EXERCISE:
Exercise in exact copying: restate word for word only the lines below from the one containing "Open message icon for 한소희" through the one containing "Image resolution: width=1000", omitting any pictures.

INFORMATION GIVEN:
#####

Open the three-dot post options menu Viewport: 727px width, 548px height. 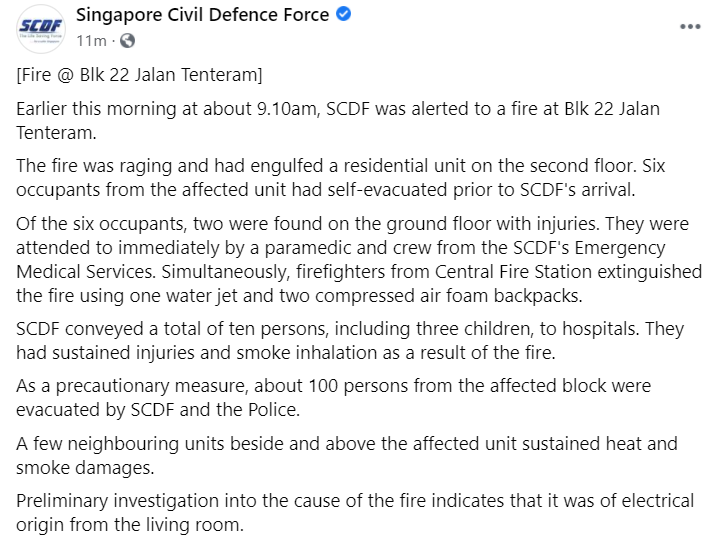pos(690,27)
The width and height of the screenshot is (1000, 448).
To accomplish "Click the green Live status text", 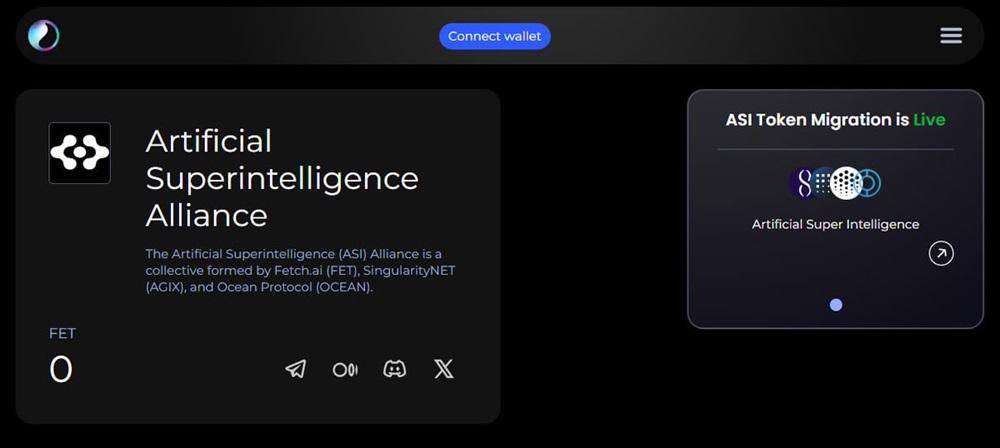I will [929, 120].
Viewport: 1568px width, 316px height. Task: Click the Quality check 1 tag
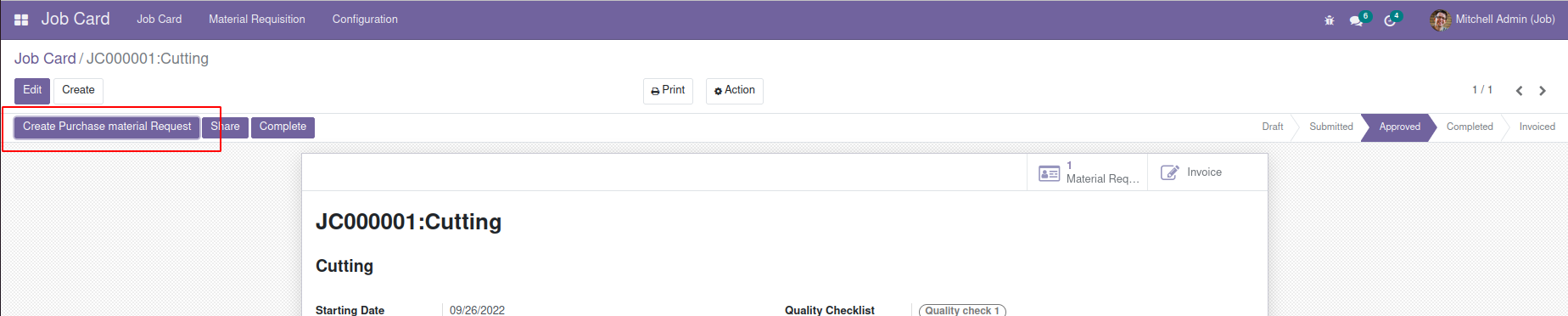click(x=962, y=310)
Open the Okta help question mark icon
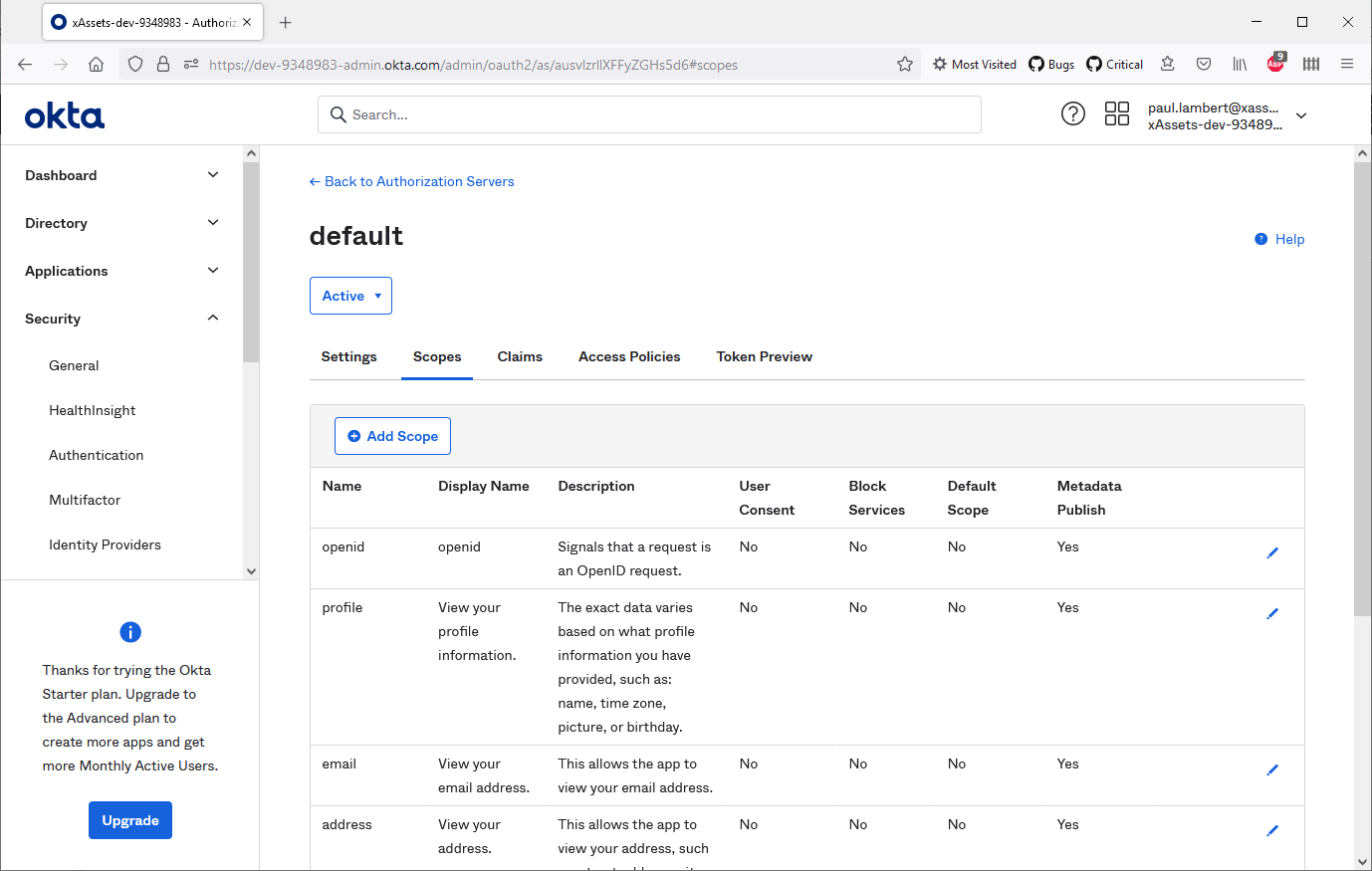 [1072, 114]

#####

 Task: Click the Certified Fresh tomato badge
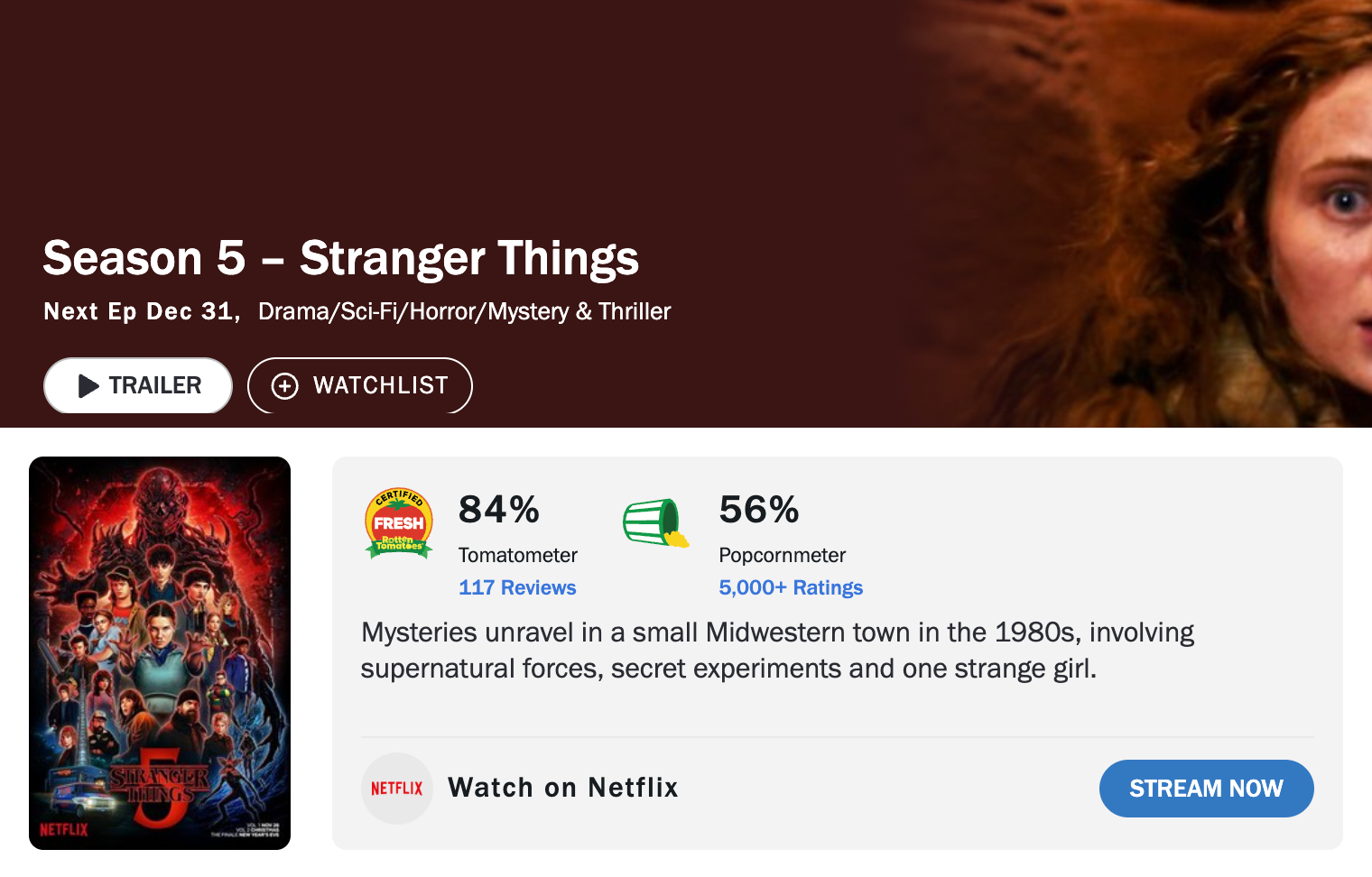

#####

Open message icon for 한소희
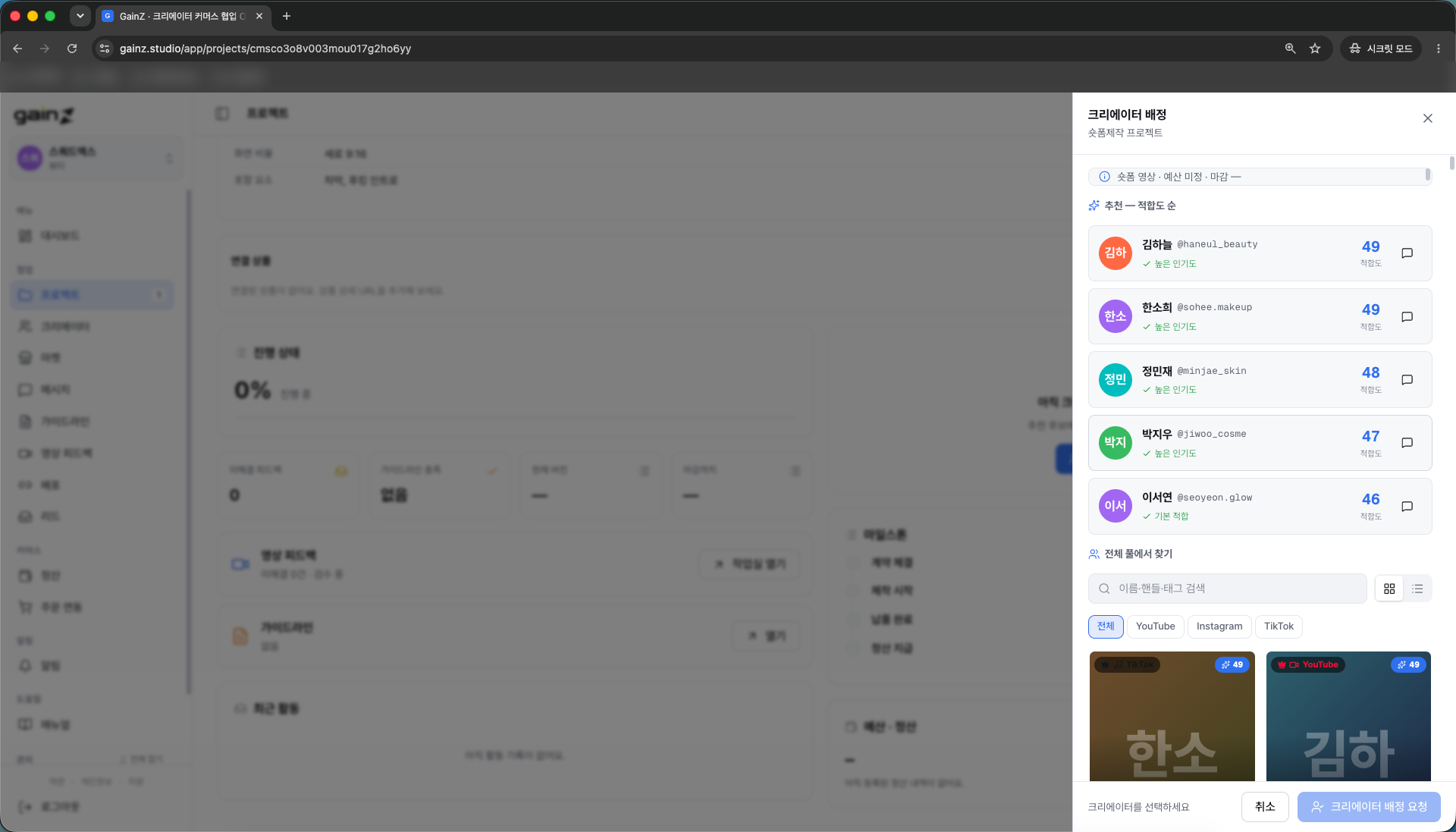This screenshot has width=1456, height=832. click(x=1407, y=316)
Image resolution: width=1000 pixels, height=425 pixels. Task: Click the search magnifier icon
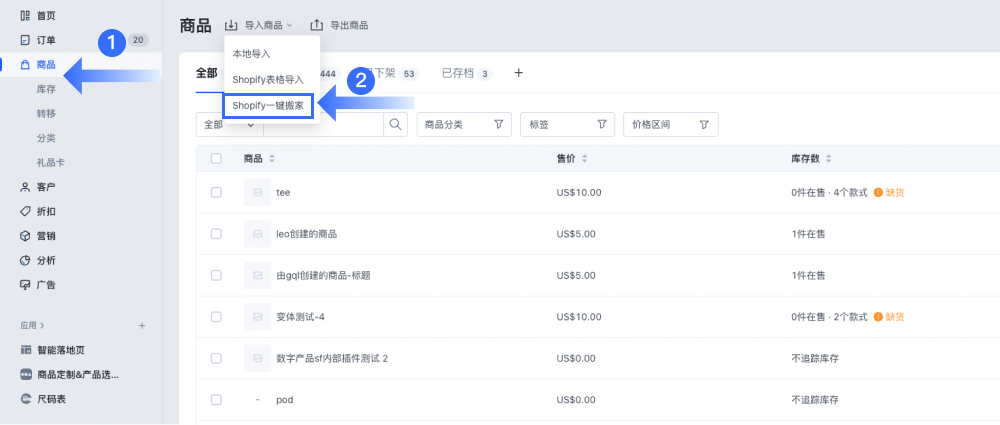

#####

OUTPUT OF THE TASK:
Open message icon for 한소희
This screenshot has width=1456, height=832. click(x=1407, y=316)
Image resolution: width=1000 pixels, height=425 pixels. Task: Click the search magnifier icon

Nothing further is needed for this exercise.